*** Begin section ***

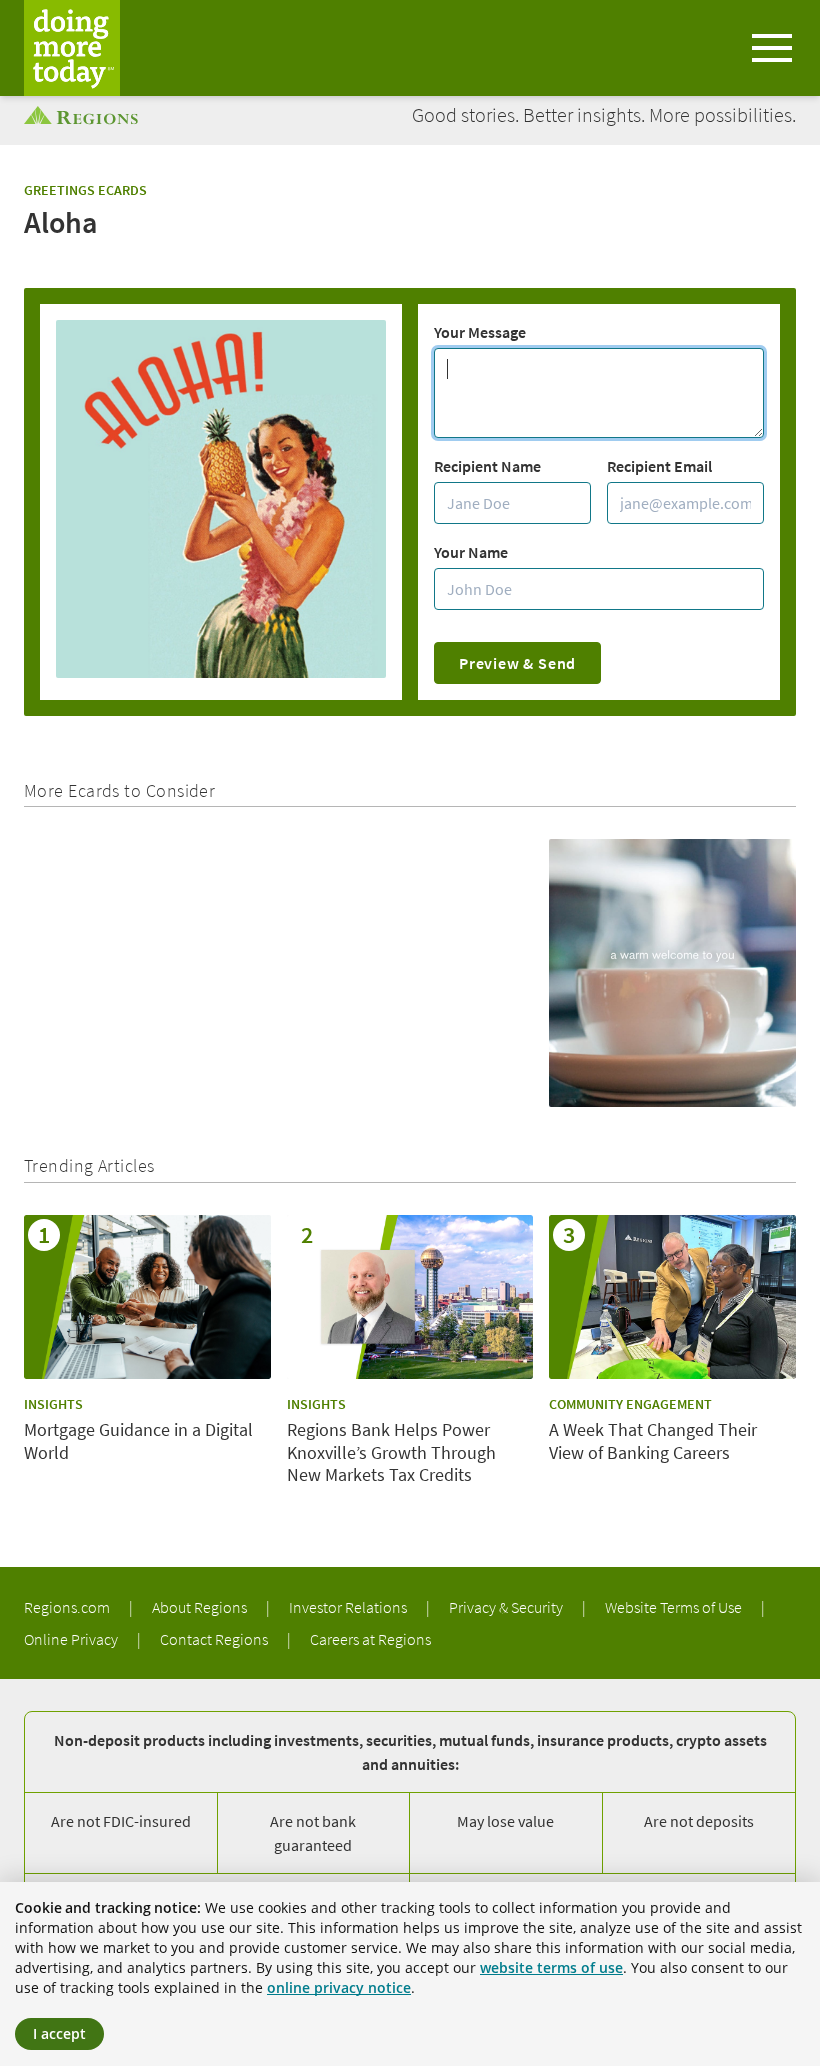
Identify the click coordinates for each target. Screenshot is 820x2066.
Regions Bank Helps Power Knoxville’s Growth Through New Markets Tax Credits (391, 1452)
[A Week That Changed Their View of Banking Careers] (672, 1297)
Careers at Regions (370, 1639)
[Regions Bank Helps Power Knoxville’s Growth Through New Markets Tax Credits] (410, 1297)
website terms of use (551, 1967)
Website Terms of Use (675, 1607)
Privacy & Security (507, 1607)
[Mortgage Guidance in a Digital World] (147, 1297)
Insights (53, 1404)
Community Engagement (630, 1404)
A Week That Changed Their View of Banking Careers (653, 1441)
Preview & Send (517, 663)
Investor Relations (349, 1607)
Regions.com (68, 1607)
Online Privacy (72, 1639)
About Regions (201, 1607)
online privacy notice (339, 1987)
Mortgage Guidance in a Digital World (138, 1441)
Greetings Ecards (85, 190)
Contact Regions (215, 1639)
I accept (59, 2033)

*** End section ***

◆ **Exercise aim**: The answer must be an exact copy of the lines above, from the start of the records through the line with "Careers at Regions (370, 1639)", and of nothing else; no pictures belong in it.

◆ **Answer**:
Identify the click coordinates for each target. Screenshot is 820x2066.
Regions Bank Helps Power Knoxville’s Growth Through New Markets Tax Credits (391, 1452)
[A Week That Changed Their View of Banking Careers] (672, 1297)
Careers at Regions (370, 1639)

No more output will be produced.